*** Passage provided ***

Taking Action on Genocide
For the past three years, Sudan’s Western Darfur region has been undergoing "slow motion genocide.” In the "world's greatest humanitarian crisis," 2.5 million have been driven from their homes and up to 400,000 have died. Some groups put that death toll much higher. At a conference on freedom in Africa yesterday, President Bush said some of his most forceful words on genocide, saying "when we say, genocide, we mean that the genocide needs to be stopped." The problem is his words do not match the actions his administration has taken over the last three years. Sudan's government knows that there is no price to pay for inaction, that there is "no connection between the U.S. bark and its bite." So while the Bush administration struggles to find its voice on genocide, everyday Americans are standing up to make a difference. One hopes that the government will follow.
- The situation on the ground in Darfur is getting worse. Jan Egeland, the U.N.’s humanitarian chief, said that he fears that Darfur is returning to "the abyss" of early 2004 when Darfur was described as "the killing fields of this world." Security in Darfur has gotten so bad that humanitarian workers are being forced out, allowing for the return of disease, malnutrition, and starvation. In the absence of an extensive humanitarian aid program, a senior U.N. official recently predicted "massively increased mortality." Hundreds of thousands of civilians in Darfur face imminent death.
- The Bush administration has been too slow to act. After months of calls from international groups, the Bush administration finally began to press the U.N to lead the peacekeeping effort in Darfur. While it is the right approach, it comes a year too late. For months human rights groups have pointed out that the African Union force was under-equipped and inadequate to deal with the conflict. So while the Bush administration sat on the sideline, tens of thousands of lives were lost as a result of that delay.
- Activists across the country are not waiting for the Bush administration to take strong action against the genocide. Universities and state legislatures around the country are waging a successful effort to divest their financial holdings in corporations doing business with Sudan's government. This month the University of California became the "first major public university system" to divest from companies with financial holdings in Sudan, and colleges around the country are set to follow its path. "To date, Harvard, Stanford, Dartmouth, Samford, Yale, Amherst and Brown have all divested from some of the 30-odd multinational companies currently doing business in Sudan," writes Daniel Millenson of the Sudan Divestment Task Force. They have been joined by a number of state legislatures, including those in Illinois, New Jersey and Oregon, and at least eight other states are considering similar legislation.

*** End of Passage provided ***

■ Exercise instructions
**A)** According to the passage on Darfur, which public university system became the first major one to divest from companies with financial holdings in Sudan?
**B)** Using the passage on Darfur, explain why disease, malnutrition, and starvation are returning to the region.
**C)** Reproduce the passage on Darfur word for word, from "- The situation" to "face imminent death.".

*** Stored data ***

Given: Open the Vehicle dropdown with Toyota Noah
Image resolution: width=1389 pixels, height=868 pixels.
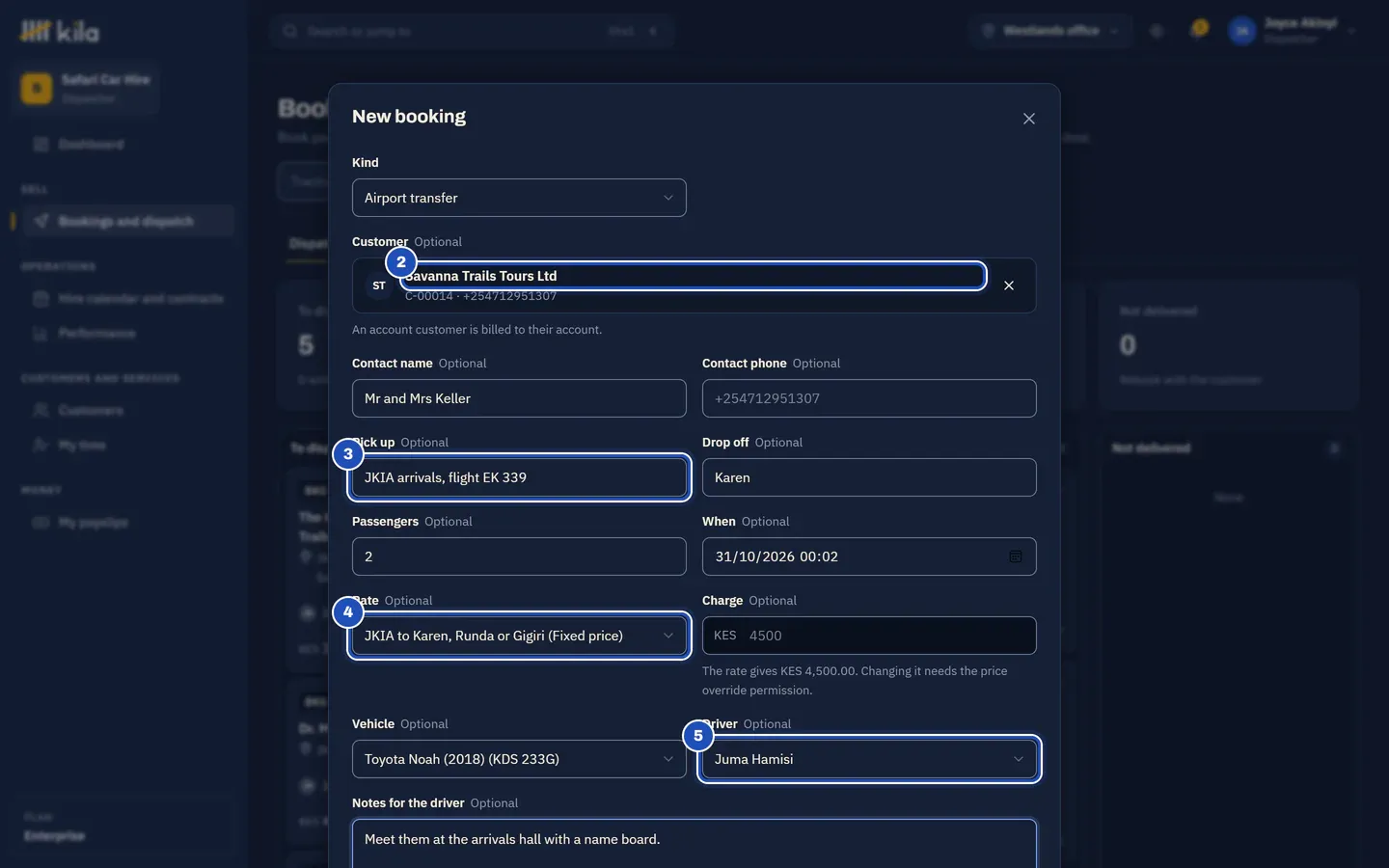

*** End of Stored data ***

■ Results
**A)** The University of California.

**B)** Security in Darfur has become so bad that humanitarian workers are being forced out. Without them, disease, malnutrition, and starvation are able to return.

**C)**
- The situation on the ground in Darfur is getting worse. Jan Egeland, the U.N.’s humanitarian chief, said that he fears that Darfur is returning to "the abyss" of early 2004 when Darfur was described as "the killing fields of this world." Security in Darfur has gotten so bad that humanitarian workers are being forced out, allowing for the return of disease, malnutrition, and starvation. In the absence of an extensive humanitarian aid program, a senior U.N. official recently predicted "massively increased mortality." Hundreds of thousands of civilians in Darfur face imminent death.